Le livre tout entier est une vibrante déclaration d’amour à la capitale française qui vit défiler, durant ces années 1920 pleines de promesses, d’éminents noms de la génération perdue parmi lesquels la collectionneuse Gertrude Stein, le poète Ezra Pound ou encore l'écrivain F. Scott Fitzgerald qu’Hemingway rencontre en 1925 au Dingo Bar, dans le quartier de Montparnasse. La boucle est bouclée.
Jour de ressac, Maylis de Kerangal (2024, Gallimard)
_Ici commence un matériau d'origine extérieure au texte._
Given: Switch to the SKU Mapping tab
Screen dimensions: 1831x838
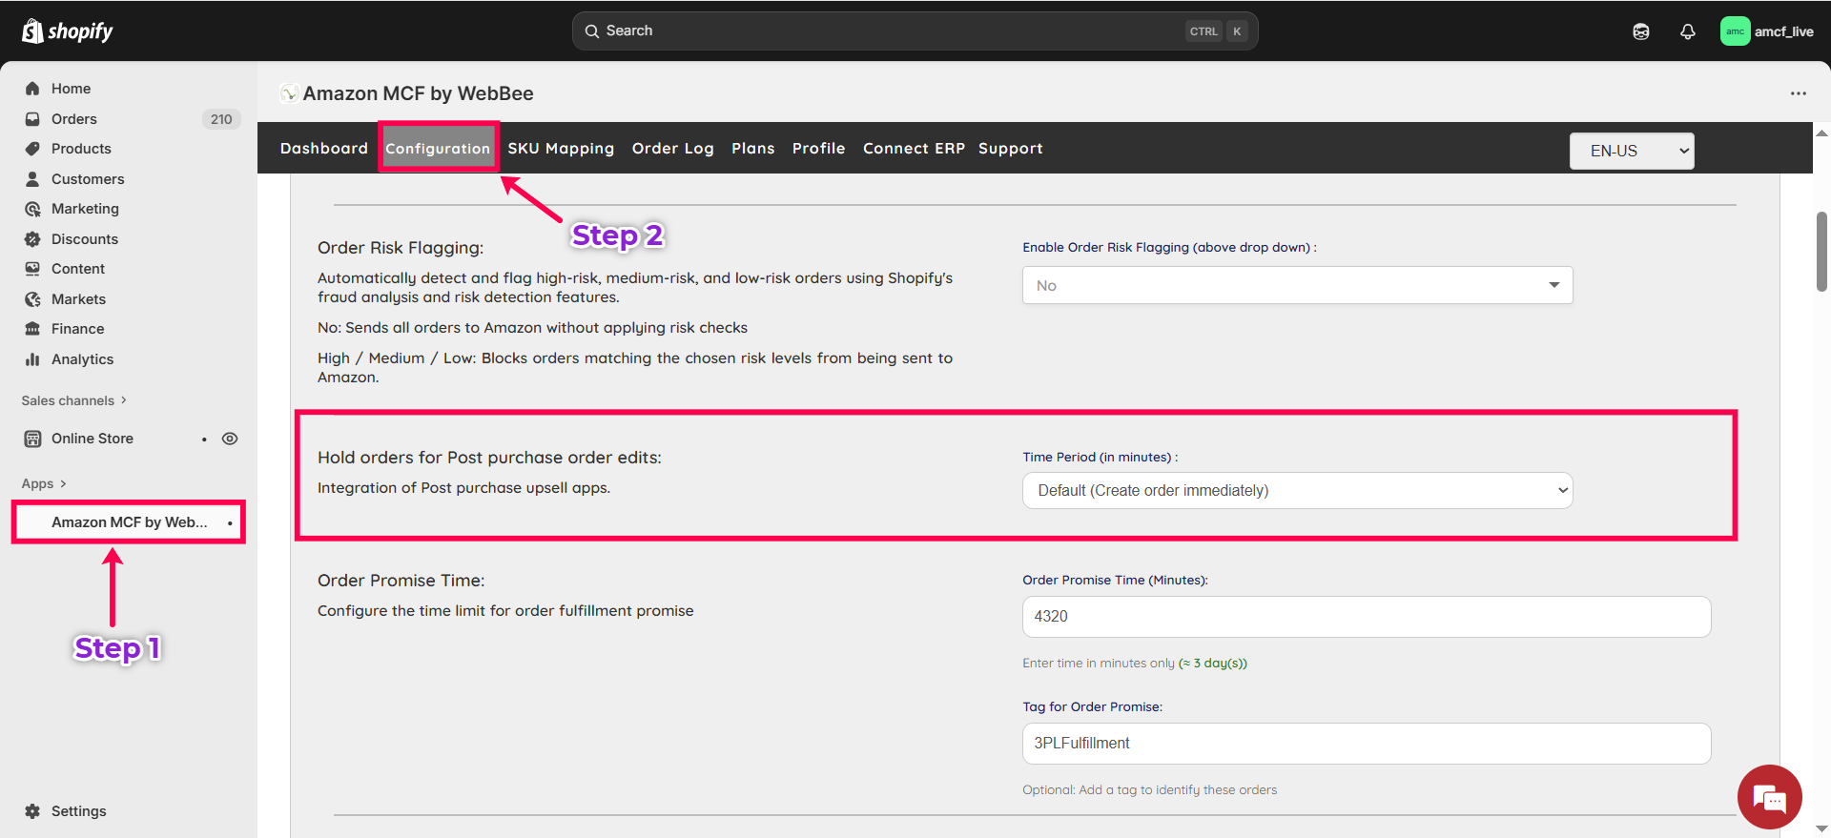Looking at the screenshot, I should [561, 149].

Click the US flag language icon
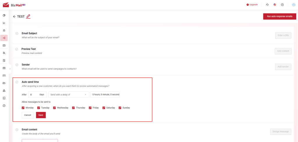(x=275, y=5)
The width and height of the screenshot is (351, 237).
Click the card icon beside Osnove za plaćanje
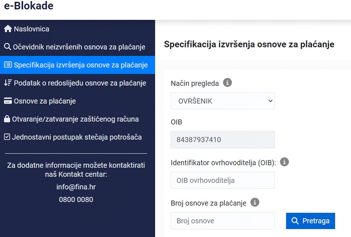8,101
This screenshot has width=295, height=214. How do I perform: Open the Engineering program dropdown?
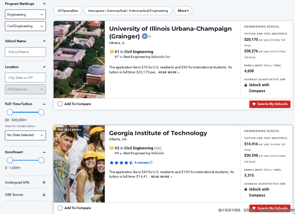point(25,15)
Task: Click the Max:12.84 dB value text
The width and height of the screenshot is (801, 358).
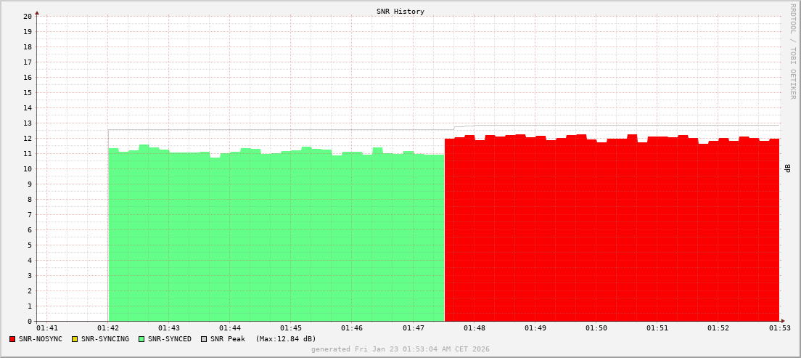Action: [x=286, y=339]
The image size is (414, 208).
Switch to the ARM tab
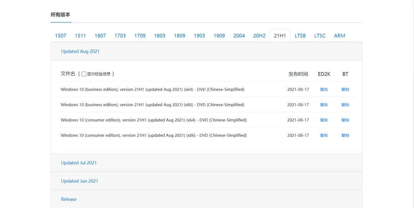click(x=339, y=36)
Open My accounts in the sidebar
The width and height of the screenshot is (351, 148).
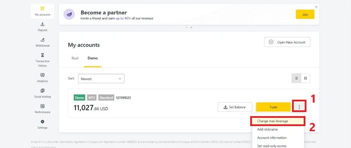click(43, 11)
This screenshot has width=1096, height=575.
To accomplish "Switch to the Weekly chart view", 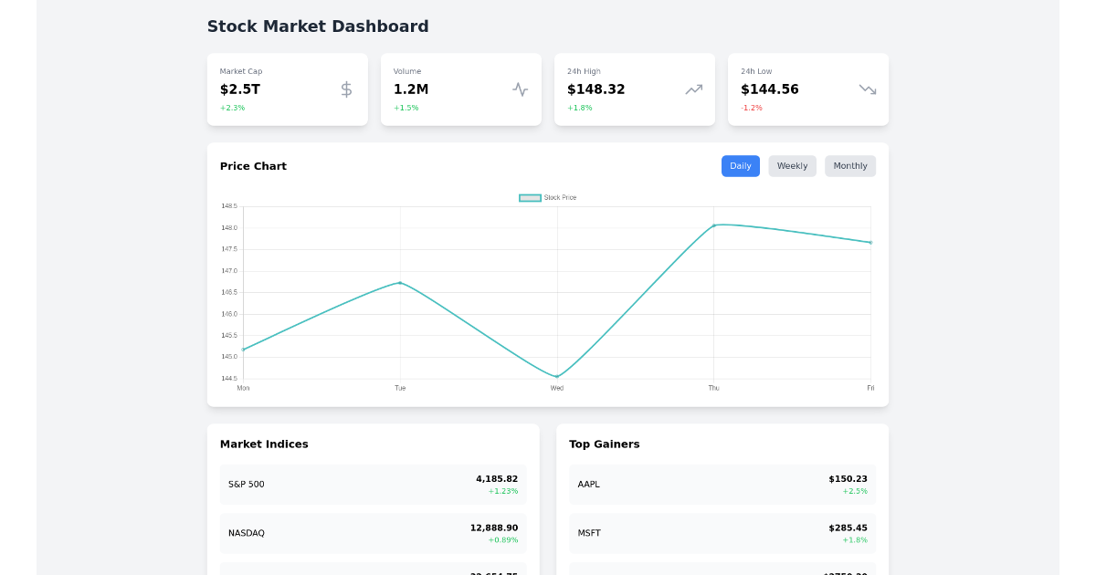I will tap(792, 165).
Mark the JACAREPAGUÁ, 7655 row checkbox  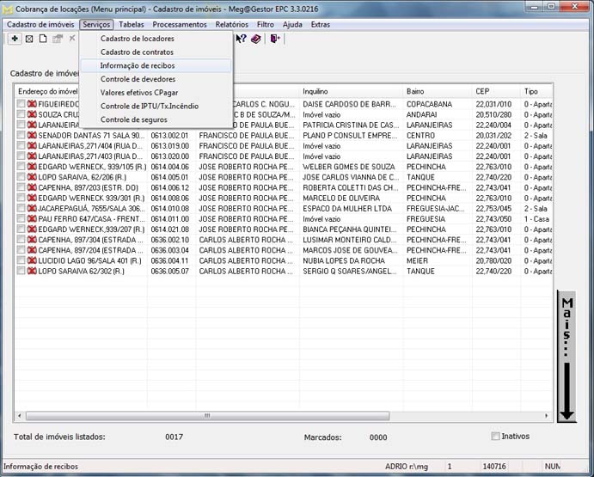21,208
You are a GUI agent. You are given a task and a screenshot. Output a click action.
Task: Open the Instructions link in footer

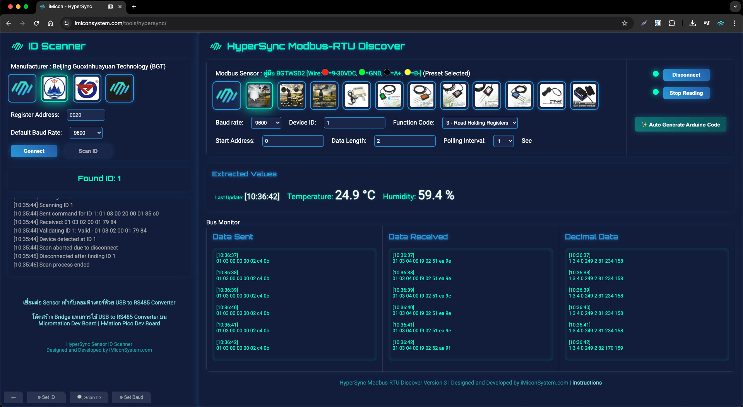tap(587, 383)
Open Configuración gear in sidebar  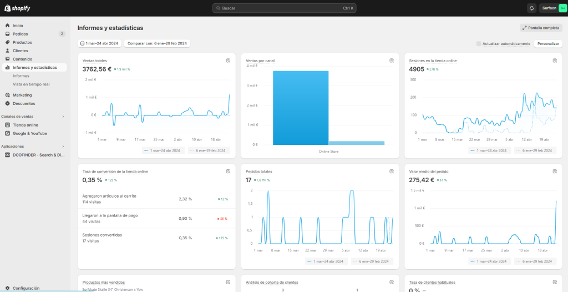click(x=8, y=288)
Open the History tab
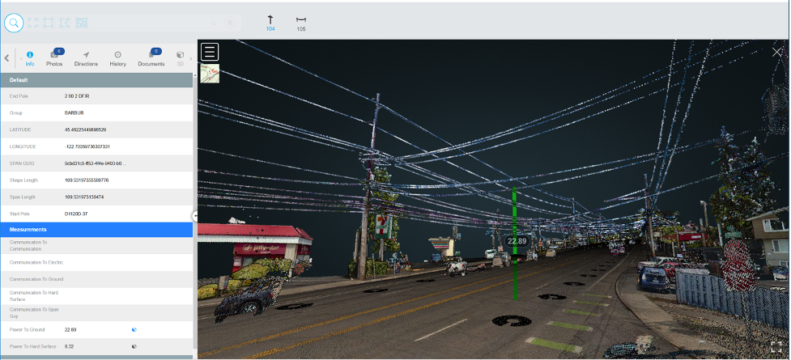This screenshot has height=360, width=791. (117, 57)
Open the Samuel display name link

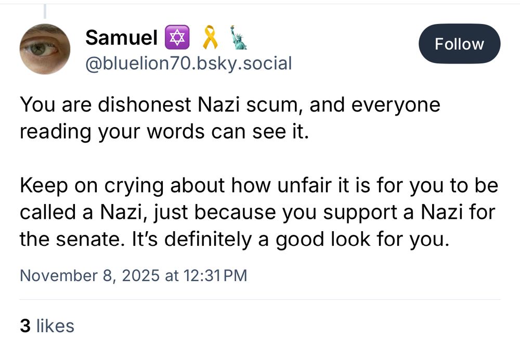[121, 37]
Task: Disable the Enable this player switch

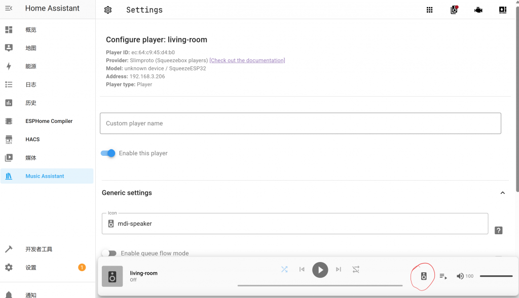Action: coord(108,153)
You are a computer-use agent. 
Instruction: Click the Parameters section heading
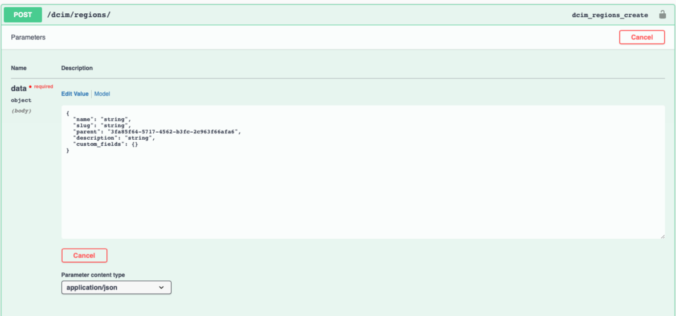tap(28, 38)
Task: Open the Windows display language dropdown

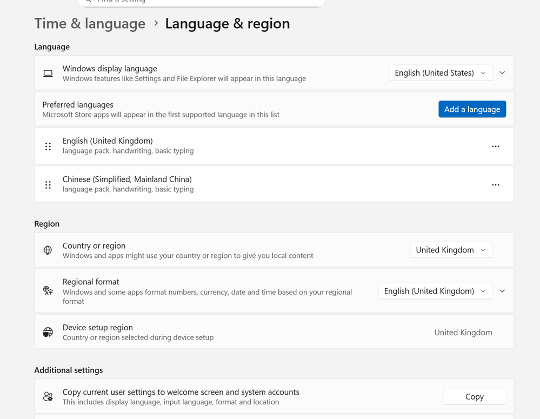Action: click(440, 73)
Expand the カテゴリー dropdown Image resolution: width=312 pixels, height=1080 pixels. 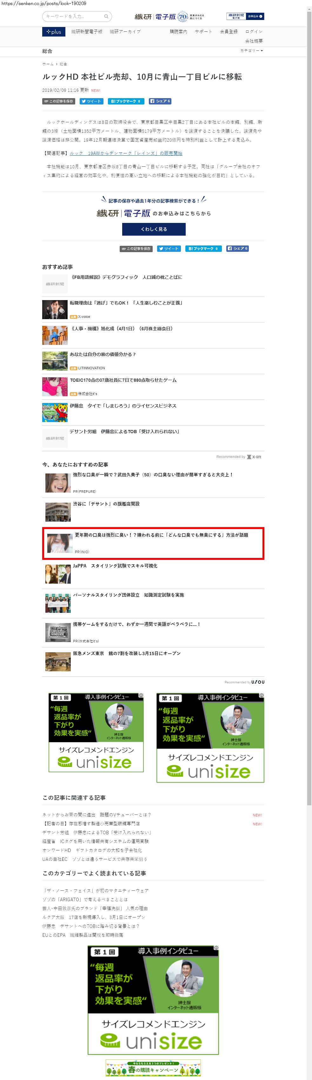251,50
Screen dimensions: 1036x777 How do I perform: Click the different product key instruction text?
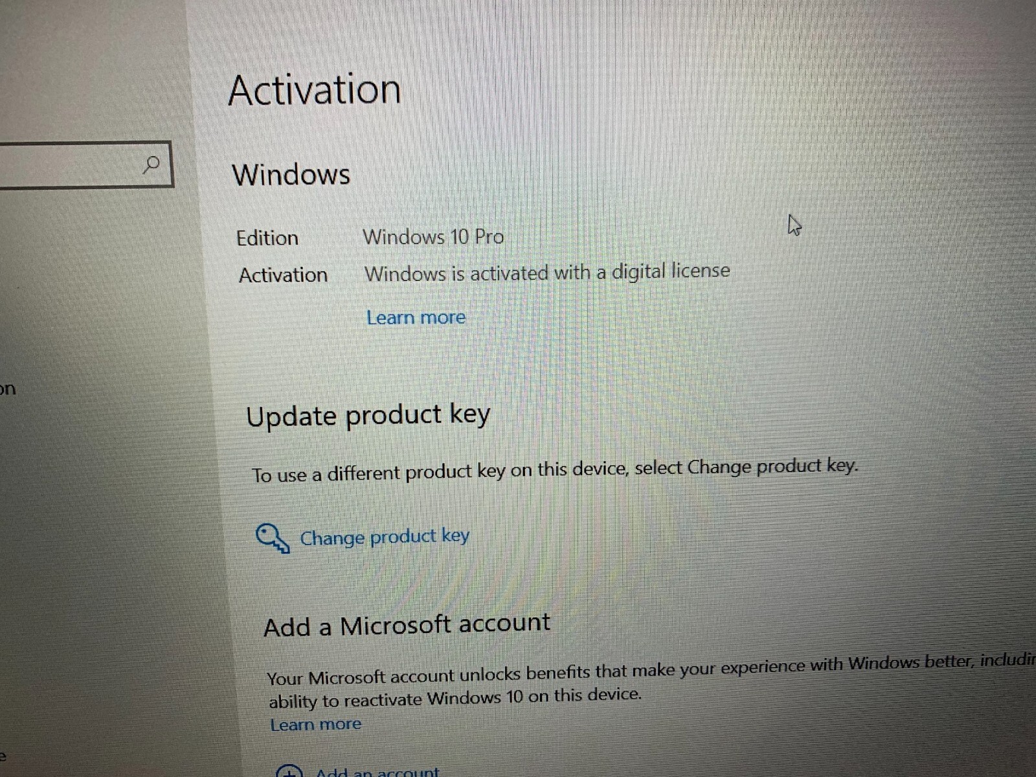[x=555, y=470]
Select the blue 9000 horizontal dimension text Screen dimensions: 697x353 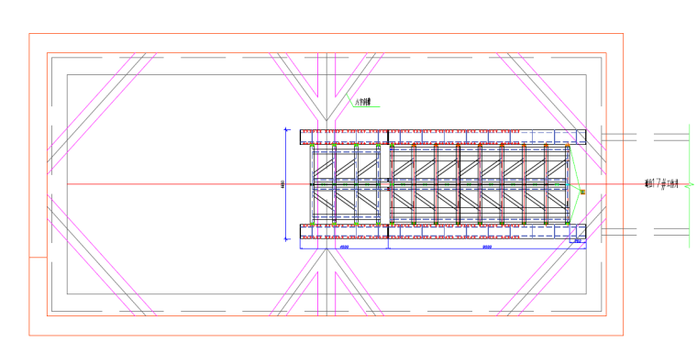[x=487, y=248]
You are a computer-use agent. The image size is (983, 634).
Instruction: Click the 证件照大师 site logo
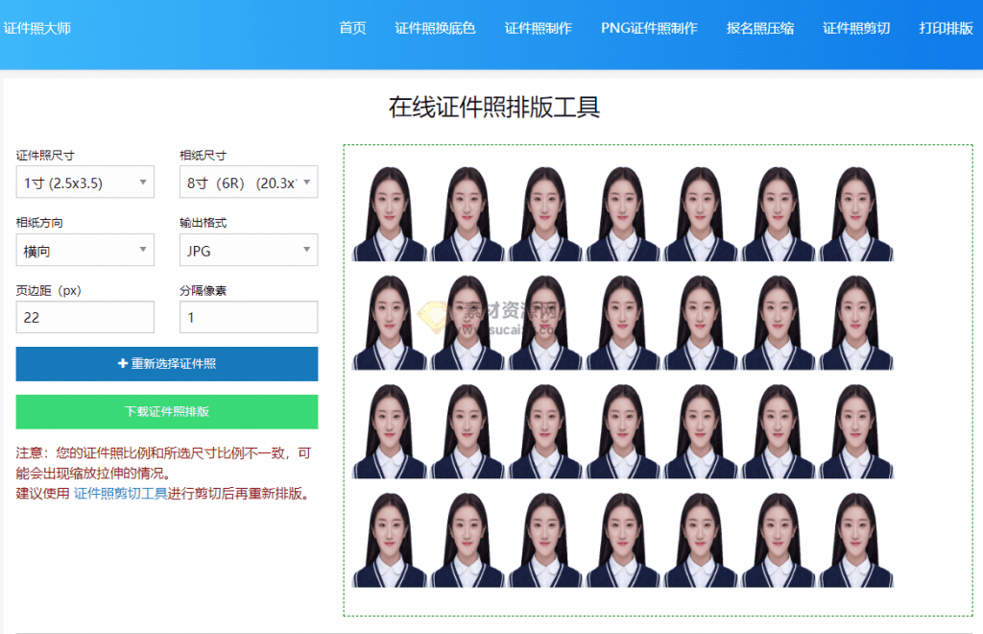37,28
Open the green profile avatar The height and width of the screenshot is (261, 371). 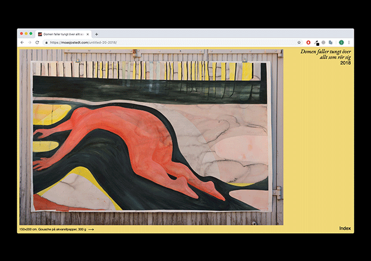click(x=341, y=42)
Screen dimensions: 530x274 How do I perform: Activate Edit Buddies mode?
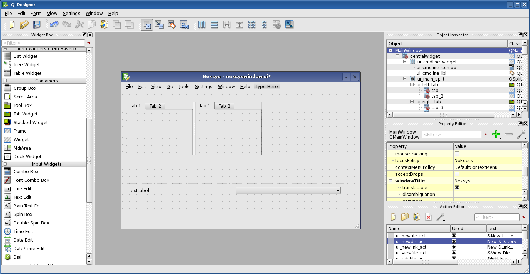coord(171,25)

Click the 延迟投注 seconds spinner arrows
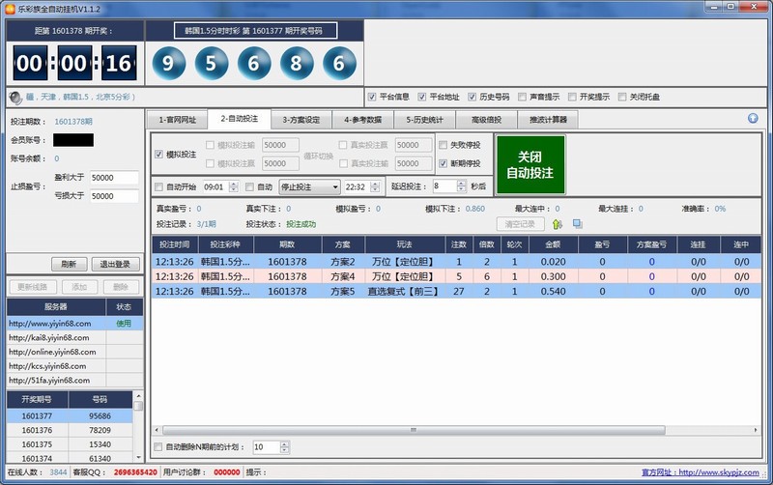461,186
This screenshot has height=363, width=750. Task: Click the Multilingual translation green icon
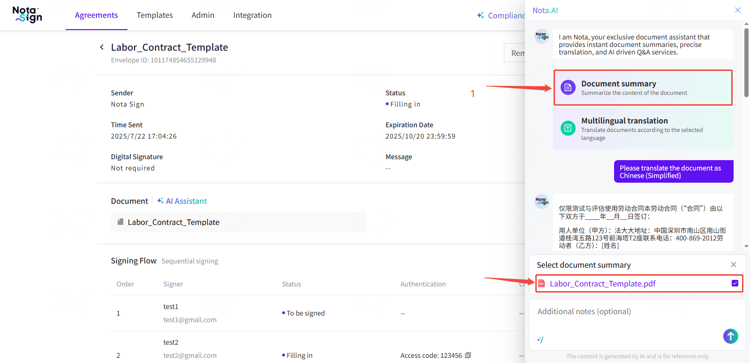(x=568, y=128)
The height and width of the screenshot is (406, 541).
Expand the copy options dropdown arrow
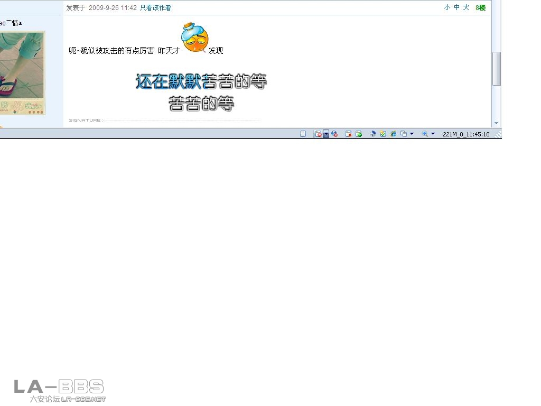[x=412, y=134]
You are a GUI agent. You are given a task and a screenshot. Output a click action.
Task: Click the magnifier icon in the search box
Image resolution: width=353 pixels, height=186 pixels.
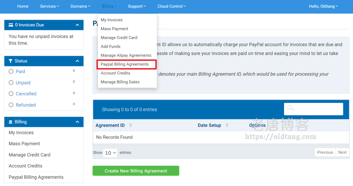pos(291,108)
Maylis de Kerangal l’avoue sans ambages : la ville du Havre, où elle a passé son enfance puis son adolescence, est « le creuset et la matrice de son imaginaire ». Dès lors, rien de surprenant à ce que cette « ville de béton et de vent » soit au cœur de Jour de ressac, son nouveau roman.
La narratrice, la cinquantaine, doubleuse au cinéma, y a, elle aussi, vécu « longtemps, il y a longtemps ». Quand un jour de novembre 2022, un policier du Havre l’appelle pour lui annoncer qu’un corps d’homme « non identifié » a été retrouvé et que l’histoire la concerne, elle n’a d’autre choix que de se replonger dans son passé. Maylis de Kerangal met ici en miroir une femme et une ville. « Oui, j’y avais repensé. Qu’est-ce qu’il s’imaginait. Je n’avais pratiquement fait que penser à ça depuis ce matin, mais y penser avait fini par prendre la forme d’une ville, d’un premier amour, la forme d’un porte-conteneurs. » Le parcours de sa narratrice, dont on comprend au fil des pages qu’elle est hantée par un premier amour qui a cessé de lui donner des nouvelles du jour au lendemain lorsqu’elle avait 16 ans, entre en résonance avec cette ville fantôme détruite par des bombardements alliés en septembre 1944 et reconstruite sur des ruines qui deviennent, sous la plume de l’autrice, une métaphore du passé enfoui.